[Data records]
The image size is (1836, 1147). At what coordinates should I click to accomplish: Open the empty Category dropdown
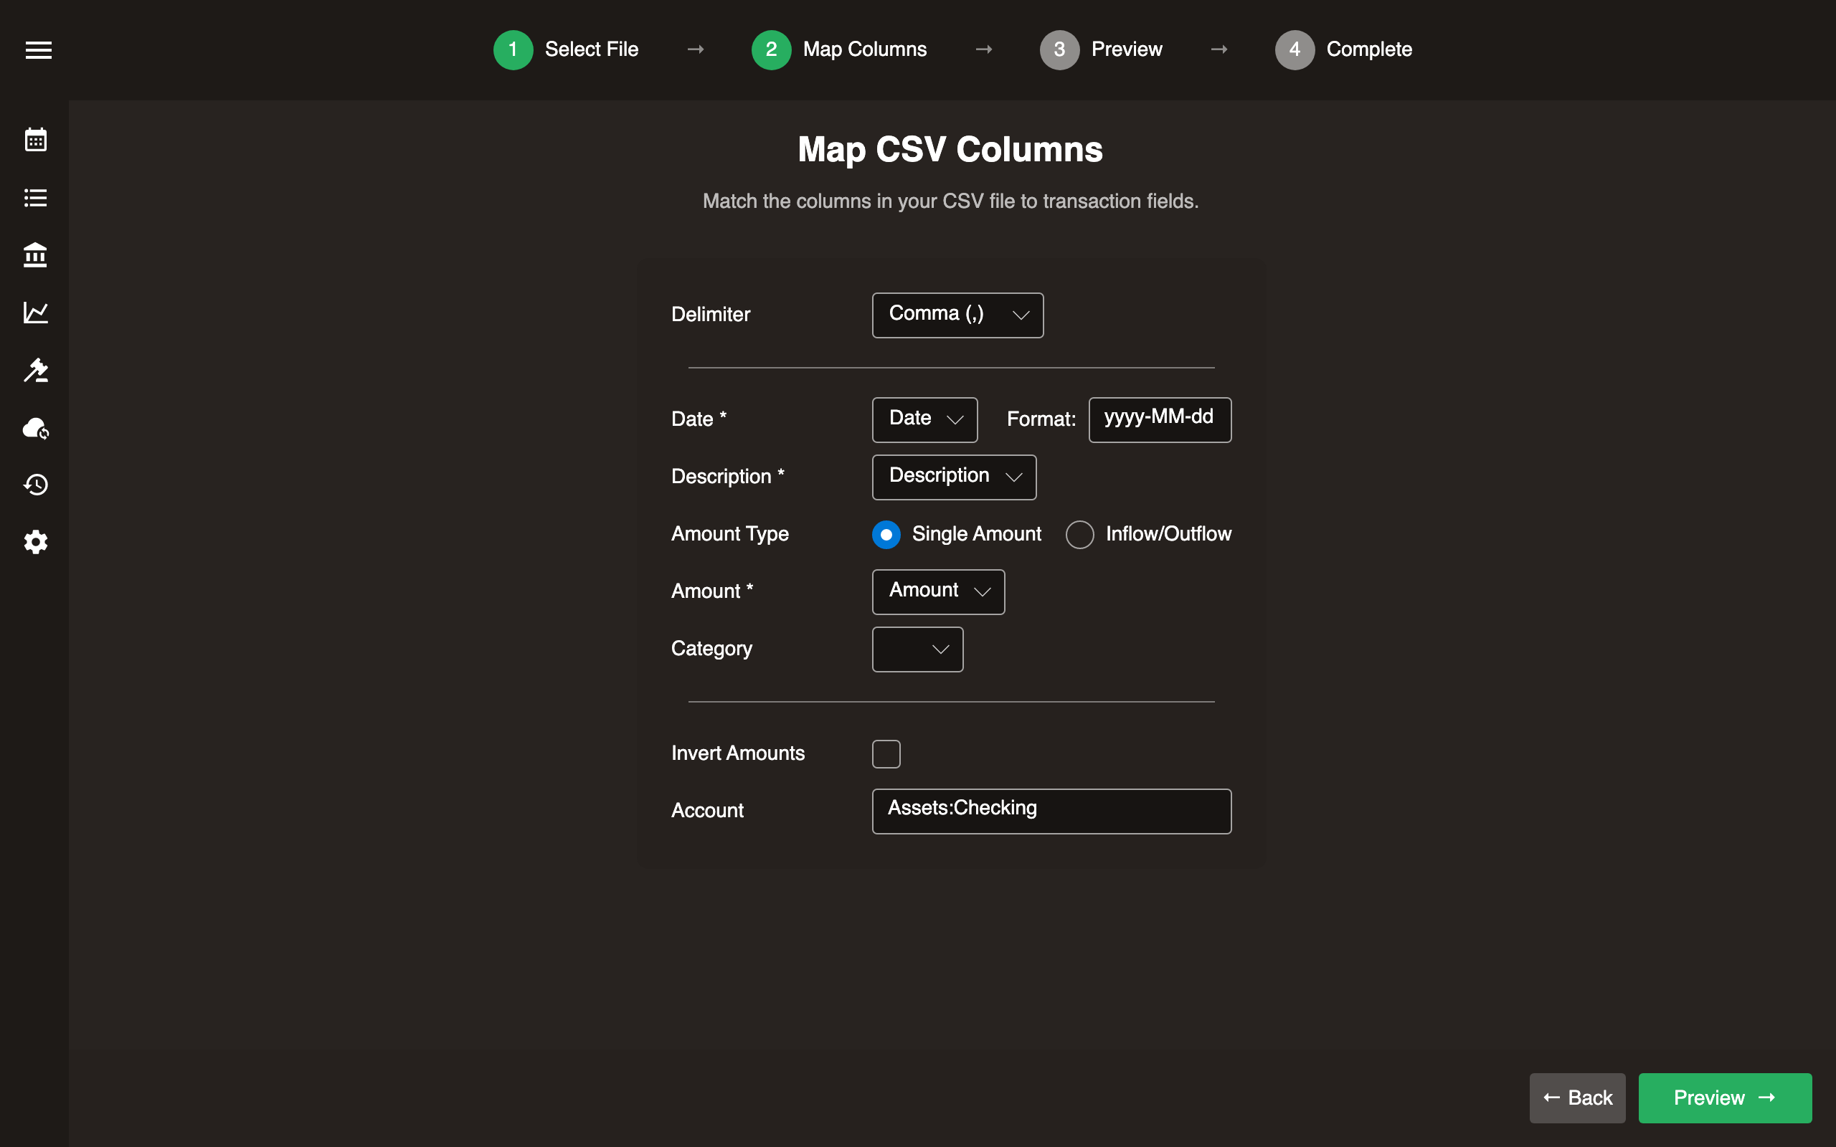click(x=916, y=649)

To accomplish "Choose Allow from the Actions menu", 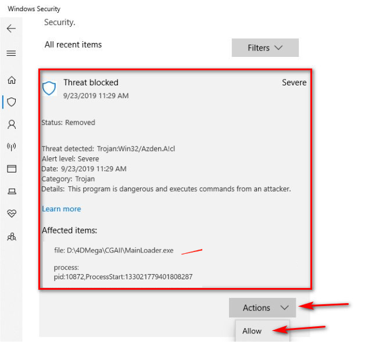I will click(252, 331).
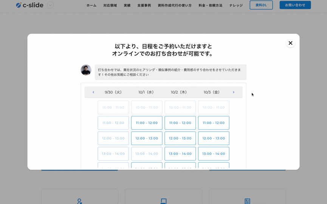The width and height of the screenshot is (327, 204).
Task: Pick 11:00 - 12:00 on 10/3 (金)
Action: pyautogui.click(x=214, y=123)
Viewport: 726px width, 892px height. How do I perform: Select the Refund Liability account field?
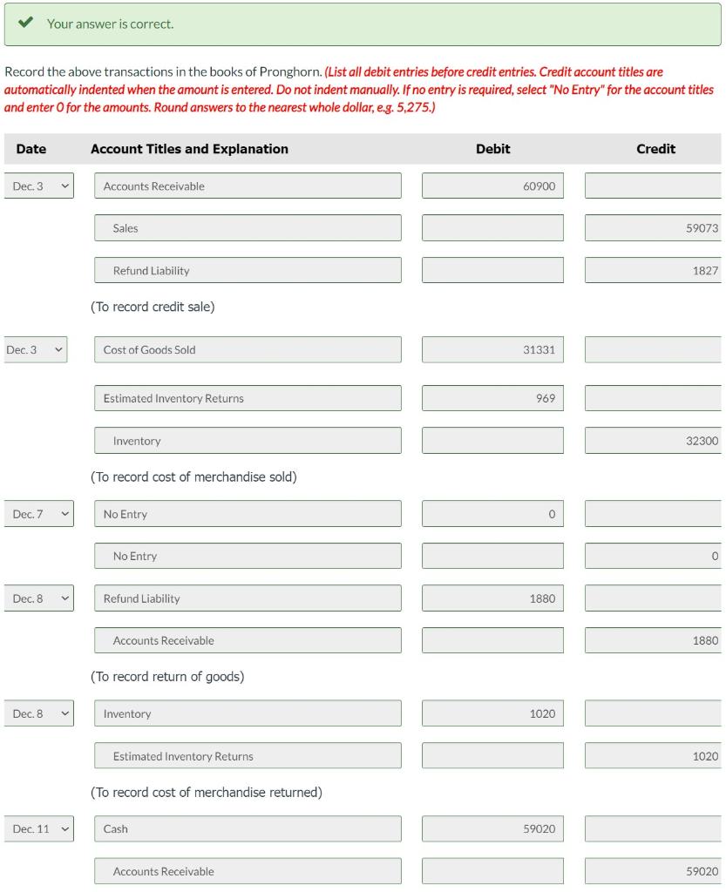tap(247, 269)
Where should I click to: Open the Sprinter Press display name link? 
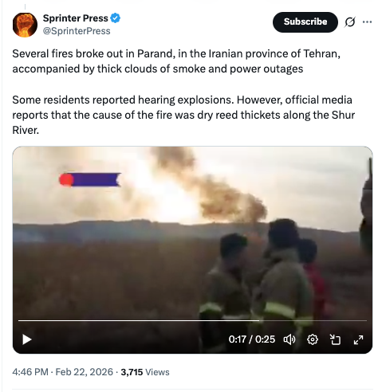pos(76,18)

--

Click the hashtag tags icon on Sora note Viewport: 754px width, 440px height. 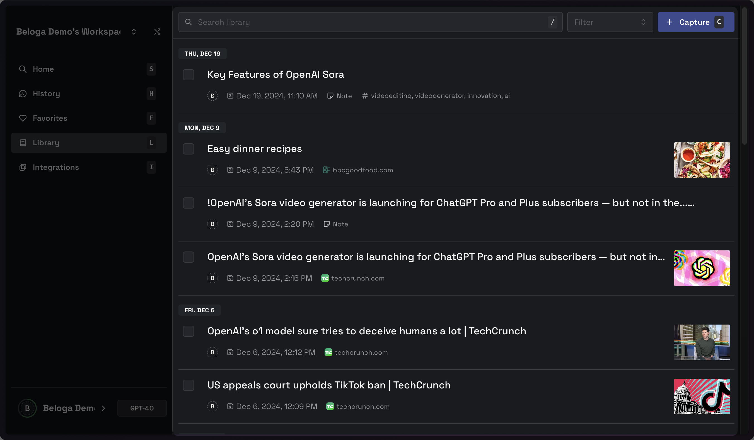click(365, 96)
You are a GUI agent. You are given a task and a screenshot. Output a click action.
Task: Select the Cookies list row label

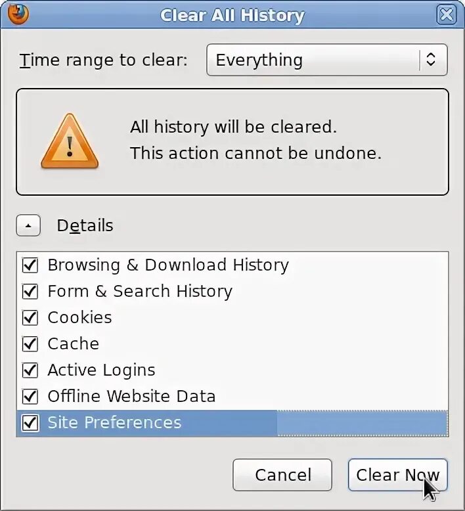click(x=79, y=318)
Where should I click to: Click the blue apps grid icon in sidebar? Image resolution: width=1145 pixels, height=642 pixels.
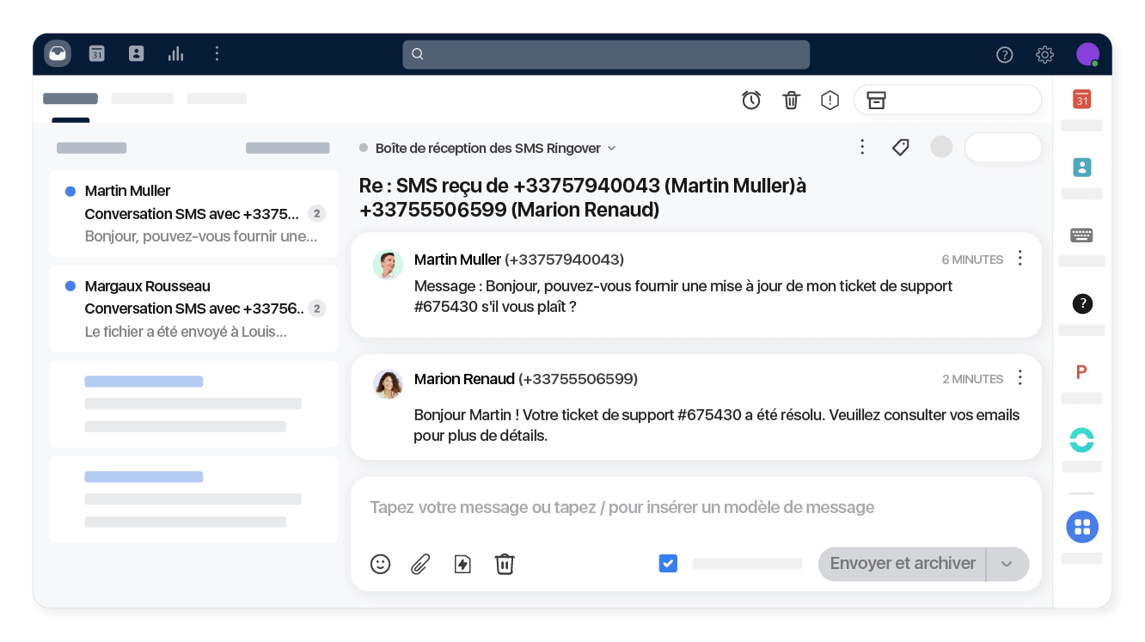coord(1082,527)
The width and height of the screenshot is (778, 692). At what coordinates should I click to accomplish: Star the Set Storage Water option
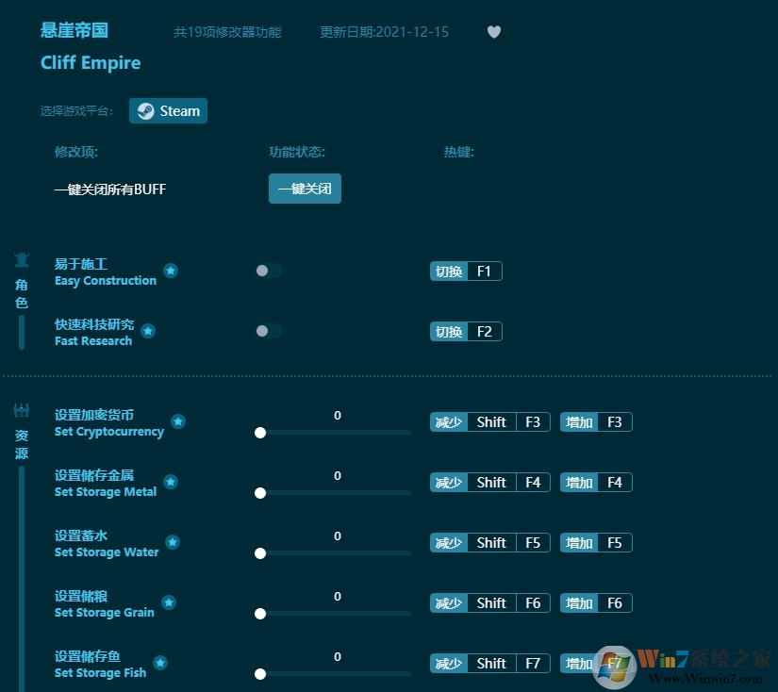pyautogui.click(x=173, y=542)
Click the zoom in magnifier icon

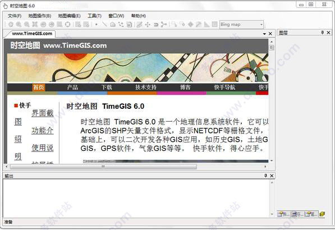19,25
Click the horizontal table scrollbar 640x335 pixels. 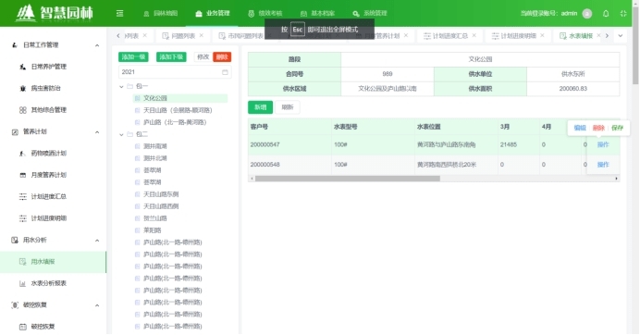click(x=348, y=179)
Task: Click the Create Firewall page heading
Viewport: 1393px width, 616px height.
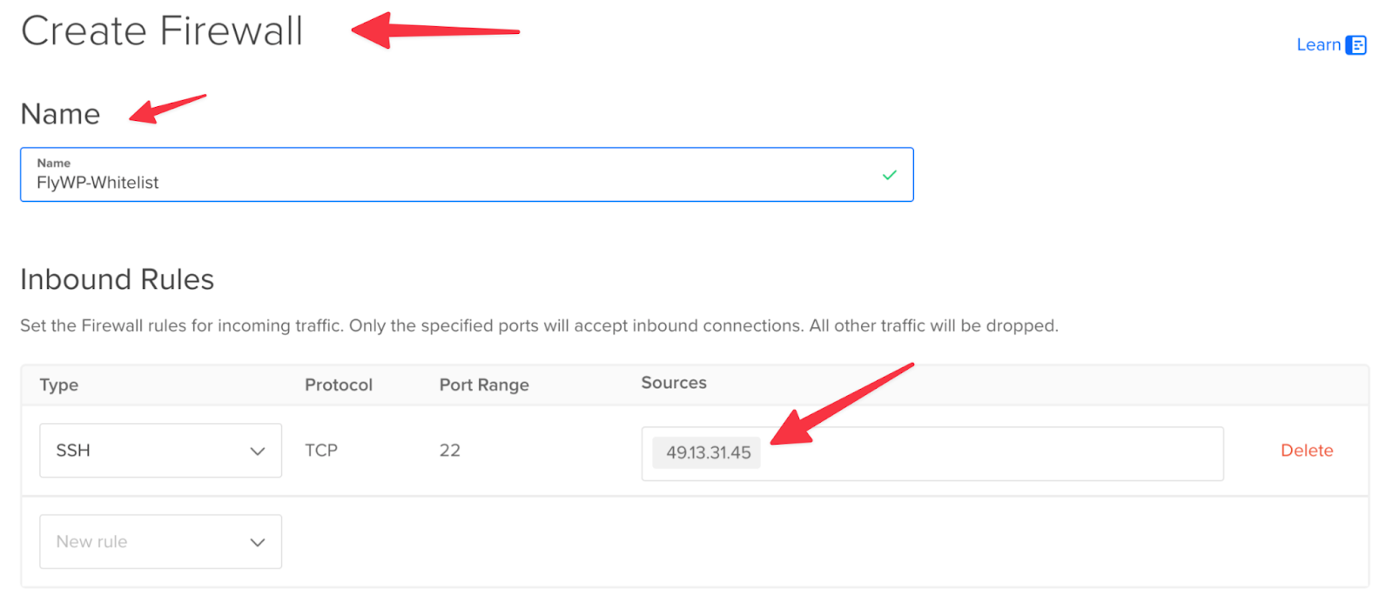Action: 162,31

• **INSTRUCTION**
Output the rows from the line containing "Task: Click the Create Firewall page heading" up to and including the line containing "Action: 162,31" as a Markdown table with the columns Row and Line, giving each row's number and its line. Omit blank lines and leave the pictures out.

• **EXERCISE OUTPUT**
| Row | Line |
|---|---|
| 1 | Task: Click the Create Firewall page heading |
| 2 | Viewport: 1393px width, 616px height. |
| 3 | Action: 162,31 |